If this error keeps happening in the middle of the platform, but not at the edges, then there are two possible problems. One is that the optics have a slight spot flaw. Just a particle of dust on one of the galvos can cause a diffraction flaw that repeats in one are, but not others.

The other is that if this is the first time you have moved the model any significant distance on the build platform then your repeated attempts might have burned in the middle of your tank floor.

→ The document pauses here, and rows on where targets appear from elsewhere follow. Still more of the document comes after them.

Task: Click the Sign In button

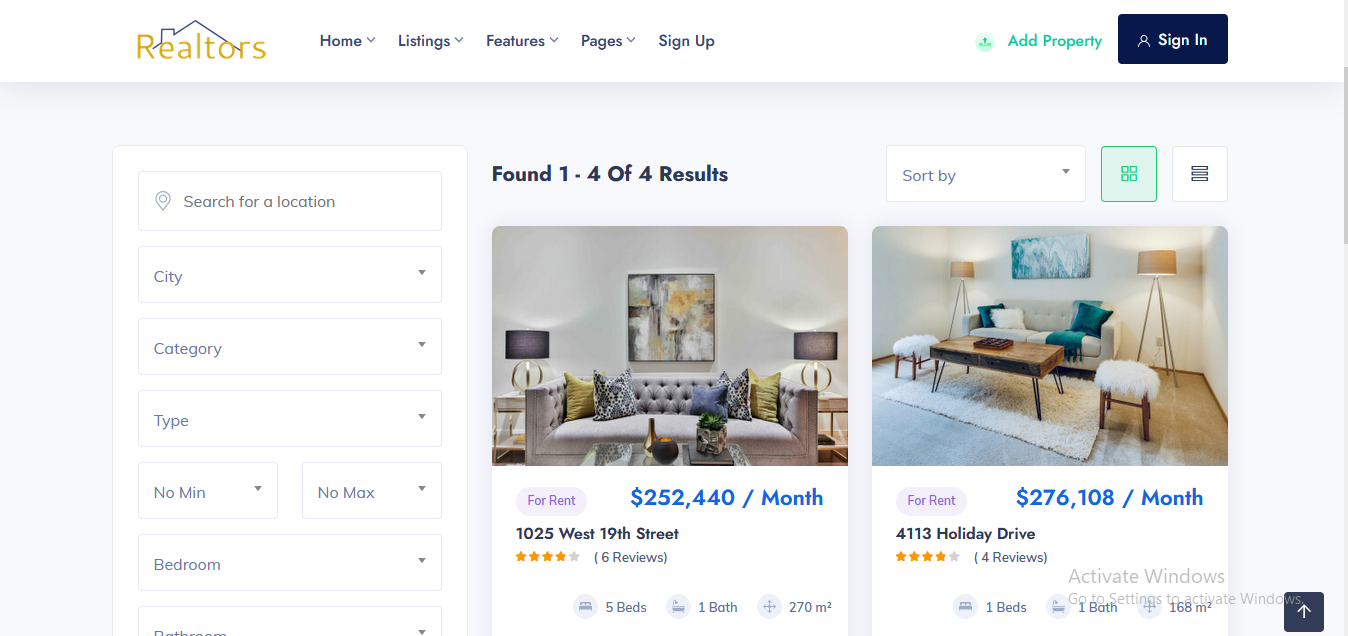Action: coord(1173,39)
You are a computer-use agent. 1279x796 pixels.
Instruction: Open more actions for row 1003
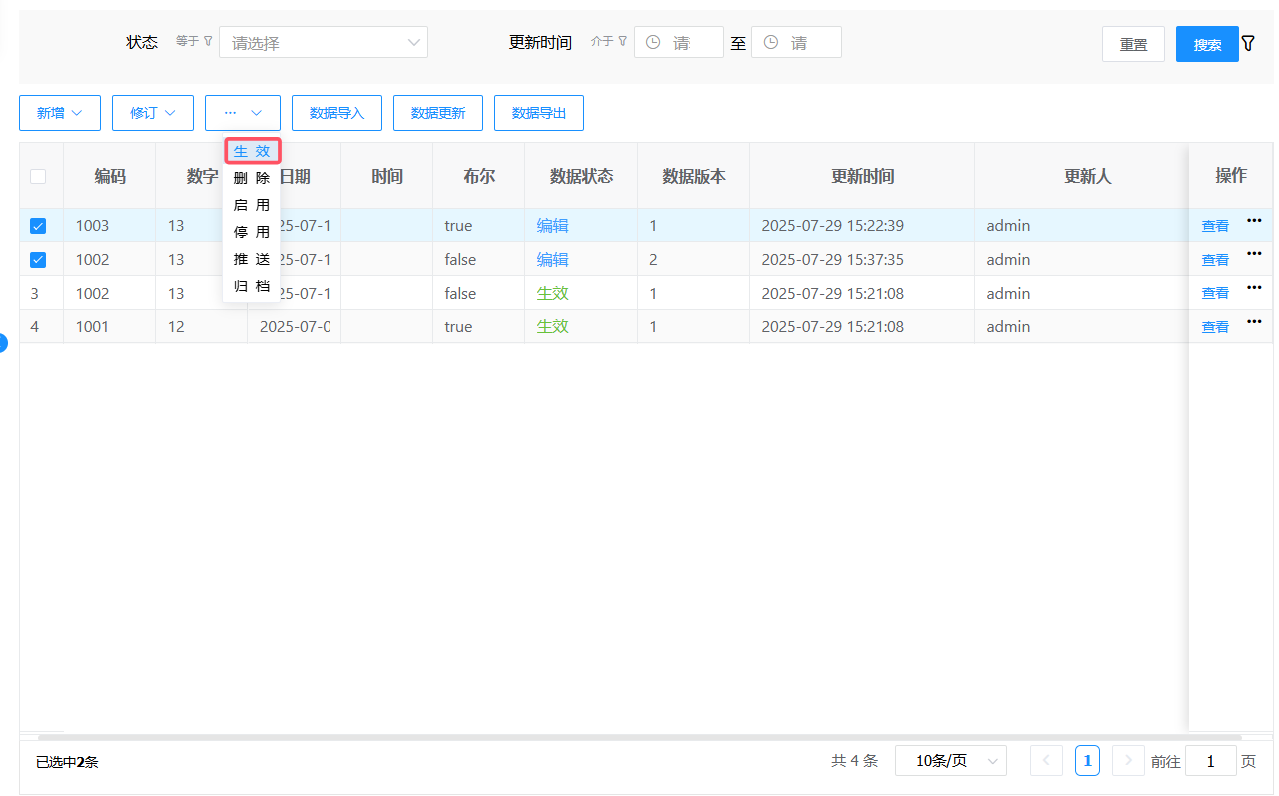[1254, 220]
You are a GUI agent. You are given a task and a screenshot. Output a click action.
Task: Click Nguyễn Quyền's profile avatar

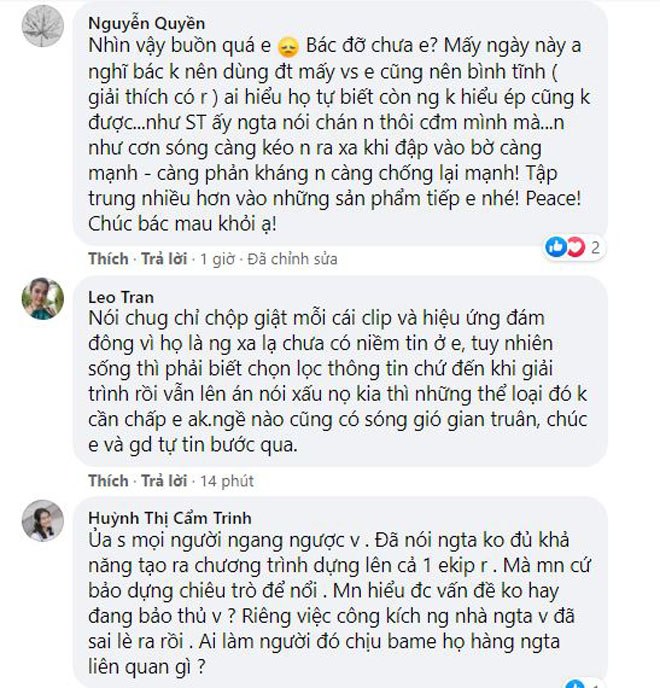[41, 25]
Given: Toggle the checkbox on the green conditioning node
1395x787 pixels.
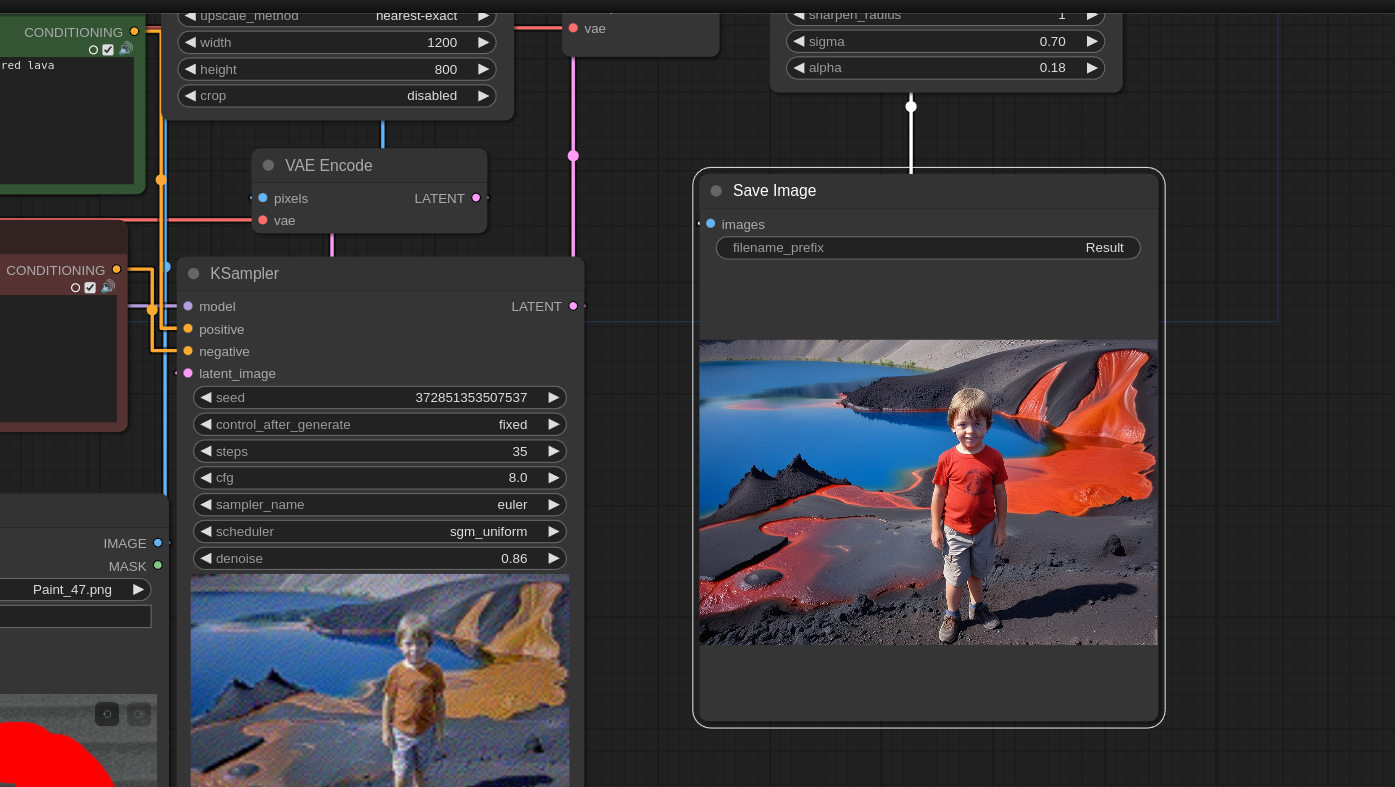Looking at the screenshot, I should [x=108, y=49].
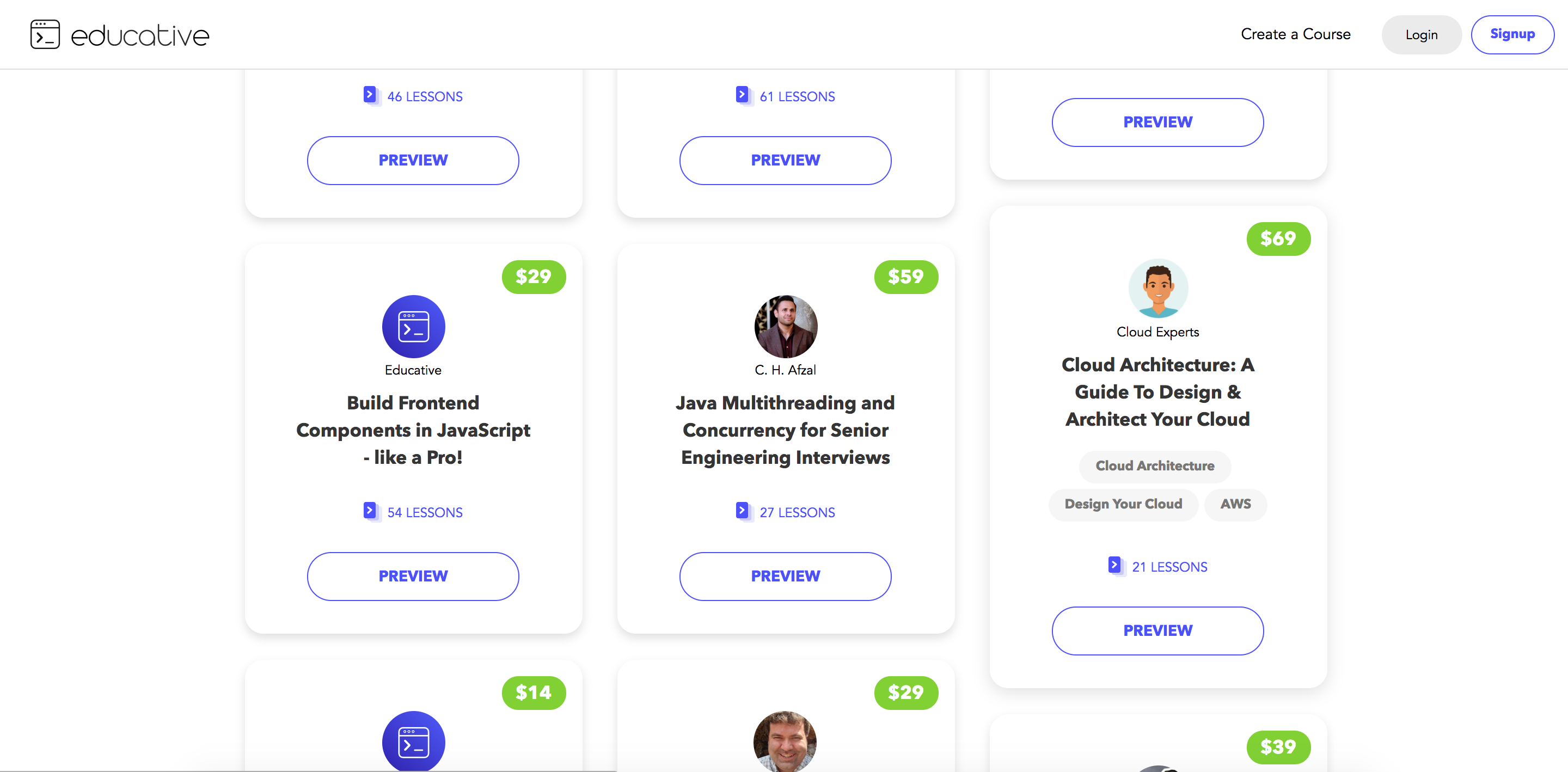1568x772 pixels.
Task: Click the 21 Lessons play icon
Action: (1114, 566)
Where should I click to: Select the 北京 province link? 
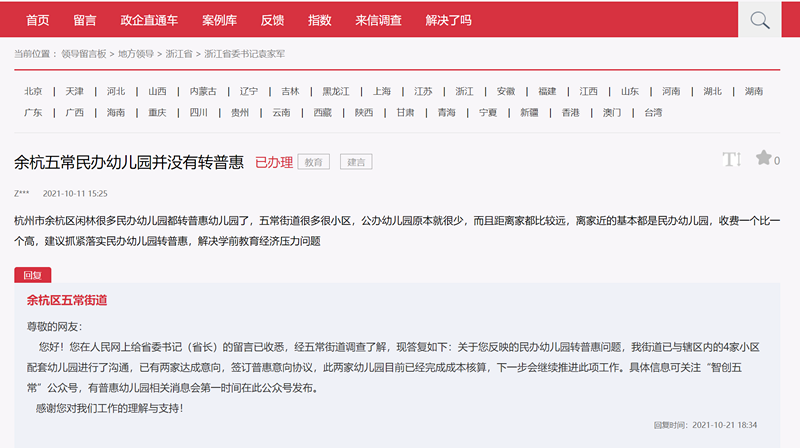[33, 91]
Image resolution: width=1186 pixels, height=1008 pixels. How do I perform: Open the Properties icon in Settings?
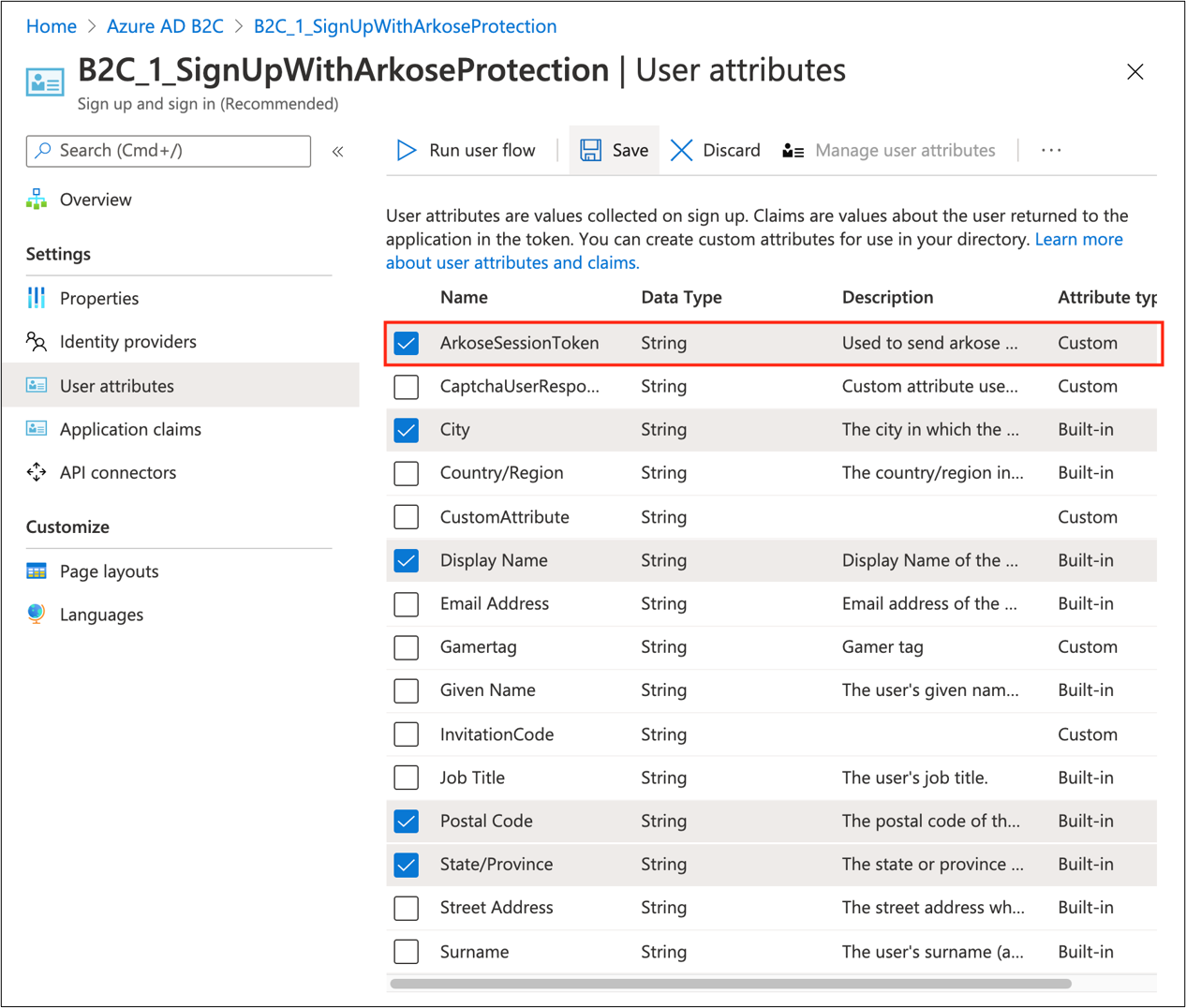(37, 298)
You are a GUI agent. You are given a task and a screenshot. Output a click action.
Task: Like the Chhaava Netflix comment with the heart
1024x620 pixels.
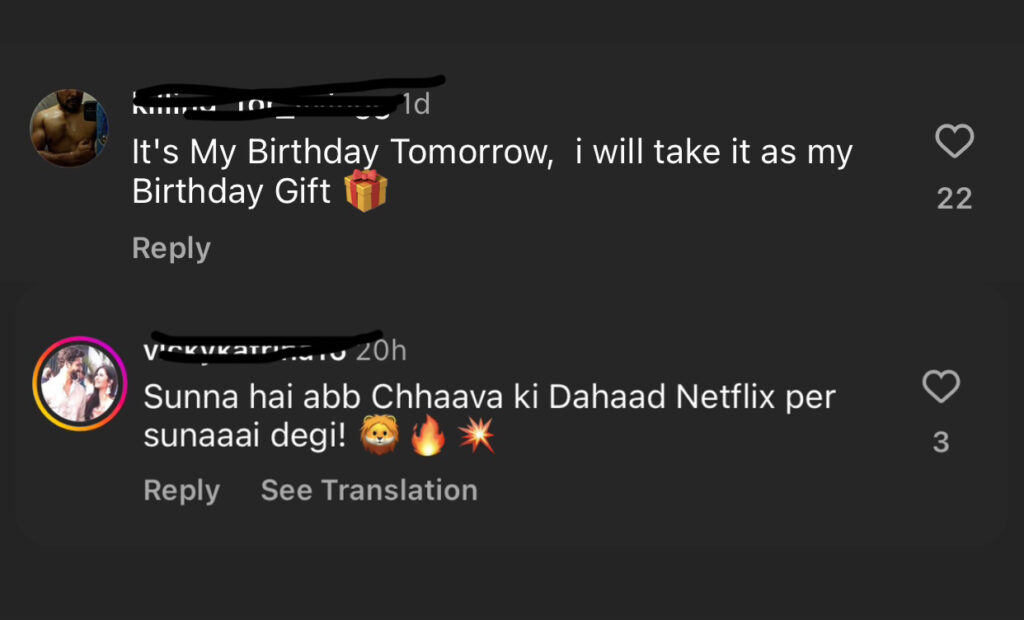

Check the burn map in Dashboard for that tank to see if it shows significant shadowing where you are tending to place the model.
It is good practice to MOVE models all over the build platform from one print run to the next. keep mixing it up.


#91

thanks, im leaning twards a galvo issue.

  1. the tank im using is brand new with only 6 or 7 prints, im aware of the practice of moving the prints and I do this, this current print is just in an extreme position.
  2. I have seen this error crop up once on one other print before on a totally different model.
    I suspect something is up with either the galvos or the possibly the main window… i can see some faint “wear” marks on the surface that is otherwise very clean, it almost looks like a coating on the window is worn off somehow.
    Id like to get a replacement if possible.
    i am re-printng this in the center of the tank to see what happens now.

#92

Galvo issues usually affect the whole build surface, so if your window is clean but it’s still bad in most places and good in one place, that might point to a problem on the main mirror, not the galvos or windows. Cleaning the main mirror is slightly less difficult than cleaning the galvos, but if you end up following Support’s instructions to open up the printer and clean things, I think you should probably clean all 3 mirrors.


#93

yeah i agree, one issue i keep having with the window is HOW clean does it need to be? I use the microfiber cloths and pec pads and flash light. i get it looking clean only to move the light to a fifferent angle to find NEW fiant streaks!
seems like whatever I do there is always some marks however small, where is the line between ok and not ok? I know the answer is as clean as possible. this is why i want to replace the window. the main mirror looks totally clean from what I can see.


#94

It took me a little practice to get right, and it’s still not easy, but there’s a technique of wiping very slowly with an IPA-dampened PEC pad or a Zeiss pre-moistened lens wipe that leaves a streak free surface. The window on the printer I use the most isn’t quite perfect, but it’s pretty good. Basically the same recommendations as our Support article that you may have already been following; https://support.formlabs.com/s/article/Cleaning-the-Glass-Optical-Window-Form2?language=en_US


#95

thanks! ill check it out. I am going to actually replace the main window. there is definatly something amiss with it. i cant get a picture of the issue as it appears to be some kind of wear or abrasion, it is very subtle, you need to look at the window like a mirror and forus your eyes on whatever is reflected in the window to see the defect. It looks like there is some kind of gree/gold coating on the window that has been worn off about 40 to 50% of the surface, plus a few other places scattered here and there.
I had a resin overflow from a bad print about a year ago i dont think any got on the window “be pretty obvious if it did” but i did clean the window when i was in the process of cleaning up the rest of the printer. im suspicious of maybe i did something then.
we shall see. either way I appreciate ALL the help and advise ive gotten here. if nothing else ive learnd some new things and hopefully will be able to improve my designs.

thanks
will advise once i get things up and running again.